===== Extracted data =====

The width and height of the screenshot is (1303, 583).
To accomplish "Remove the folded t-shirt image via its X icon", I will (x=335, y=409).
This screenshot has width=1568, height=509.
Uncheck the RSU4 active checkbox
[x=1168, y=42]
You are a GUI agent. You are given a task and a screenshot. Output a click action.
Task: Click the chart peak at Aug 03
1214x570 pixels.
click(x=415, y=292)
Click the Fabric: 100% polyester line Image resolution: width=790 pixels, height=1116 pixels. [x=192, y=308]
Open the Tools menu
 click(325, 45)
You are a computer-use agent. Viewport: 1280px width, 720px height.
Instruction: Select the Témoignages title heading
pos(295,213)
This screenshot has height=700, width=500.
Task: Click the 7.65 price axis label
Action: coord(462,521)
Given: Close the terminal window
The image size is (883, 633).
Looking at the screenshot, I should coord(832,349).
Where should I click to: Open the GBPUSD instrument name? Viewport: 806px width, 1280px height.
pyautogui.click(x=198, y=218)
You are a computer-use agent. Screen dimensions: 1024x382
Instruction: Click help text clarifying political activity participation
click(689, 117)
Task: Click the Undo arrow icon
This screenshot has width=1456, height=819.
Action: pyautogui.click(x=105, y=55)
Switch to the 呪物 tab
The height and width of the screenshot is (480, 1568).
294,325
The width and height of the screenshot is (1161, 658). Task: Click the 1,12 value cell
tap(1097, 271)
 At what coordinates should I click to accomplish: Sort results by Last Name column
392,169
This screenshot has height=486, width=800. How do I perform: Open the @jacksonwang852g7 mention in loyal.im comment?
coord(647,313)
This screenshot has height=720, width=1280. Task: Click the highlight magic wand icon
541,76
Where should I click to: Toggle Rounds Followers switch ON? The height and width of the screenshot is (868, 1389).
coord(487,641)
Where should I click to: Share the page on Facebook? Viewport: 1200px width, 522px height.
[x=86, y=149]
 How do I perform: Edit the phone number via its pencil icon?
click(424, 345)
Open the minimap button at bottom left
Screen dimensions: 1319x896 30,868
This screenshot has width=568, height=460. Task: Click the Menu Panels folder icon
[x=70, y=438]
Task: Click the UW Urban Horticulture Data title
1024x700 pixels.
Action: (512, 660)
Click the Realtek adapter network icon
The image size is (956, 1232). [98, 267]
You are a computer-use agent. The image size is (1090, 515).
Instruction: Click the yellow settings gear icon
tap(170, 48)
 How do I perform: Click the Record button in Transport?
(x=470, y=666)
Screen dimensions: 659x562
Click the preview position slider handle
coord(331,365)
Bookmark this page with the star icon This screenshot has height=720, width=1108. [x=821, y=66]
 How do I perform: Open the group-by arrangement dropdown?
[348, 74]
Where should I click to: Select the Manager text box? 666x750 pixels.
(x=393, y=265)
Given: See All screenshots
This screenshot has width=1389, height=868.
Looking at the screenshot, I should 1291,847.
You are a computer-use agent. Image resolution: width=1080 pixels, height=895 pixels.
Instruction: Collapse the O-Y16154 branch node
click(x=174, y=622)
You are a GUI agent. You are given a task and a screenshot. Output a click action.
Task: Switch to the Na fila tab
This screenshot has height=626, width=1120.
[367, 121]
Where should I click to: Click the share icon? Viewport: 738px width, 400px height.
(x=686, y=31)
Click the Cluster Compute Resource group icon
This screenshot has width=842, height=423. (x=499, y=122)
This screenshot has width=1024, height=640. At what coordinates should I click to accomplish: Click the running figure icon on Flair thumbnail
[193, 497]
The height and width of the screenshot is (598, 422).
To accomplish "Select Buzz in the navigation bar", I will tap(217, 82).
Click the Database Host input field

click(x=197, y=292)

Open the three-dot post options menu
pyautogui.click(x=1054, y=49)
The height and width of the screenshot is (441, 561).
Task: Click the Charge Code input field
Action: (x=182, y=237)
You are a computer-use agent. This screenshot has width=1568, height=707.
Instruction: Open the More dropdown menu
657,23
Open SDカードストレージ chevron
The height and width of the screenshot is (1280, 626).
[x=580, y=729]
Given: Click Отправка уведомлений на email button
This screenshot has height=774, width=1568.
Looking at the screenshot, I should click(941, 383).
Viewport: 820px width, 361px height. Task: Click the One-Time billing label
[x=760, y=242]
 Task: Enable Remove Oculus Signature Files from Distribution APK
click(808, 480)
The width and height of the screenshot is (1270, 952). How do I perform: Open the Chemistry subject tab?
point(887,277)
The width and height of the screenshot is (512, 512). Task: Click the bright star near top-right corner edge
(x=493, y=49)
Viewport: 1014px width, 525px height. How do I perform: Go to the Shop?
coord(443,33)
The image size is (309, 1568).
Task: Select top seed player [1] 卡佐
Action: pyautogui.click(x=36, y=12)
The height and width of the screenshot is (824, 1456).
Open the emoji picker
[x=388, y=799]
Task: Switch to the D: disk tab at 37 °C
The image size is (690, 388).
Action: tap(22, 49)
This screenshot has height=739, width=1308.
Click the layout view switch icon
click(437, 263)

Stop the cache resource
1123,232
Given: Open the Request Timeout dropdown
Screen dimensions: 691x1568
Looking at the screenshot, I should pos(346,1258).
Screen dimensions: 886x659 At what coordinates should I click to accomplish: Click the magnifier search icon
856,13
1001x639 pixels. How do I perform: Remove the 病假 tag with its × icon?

=====

• Required work: Return each line of the material in which the string "computer" can be found.

• Solution to this exercise:
You are a computer-use agent. Viewport: 1280px width, 720px height.
You are a computer-use agent. Screen dimensions: 1024x382
You are a computer-use agent. The image size is (1090, 515).
You are a computer-use agent. Image resolution: width=1080 pixels, height=895 pixels.
You are a computer-use agent. This screenshot has width=1568, height=707.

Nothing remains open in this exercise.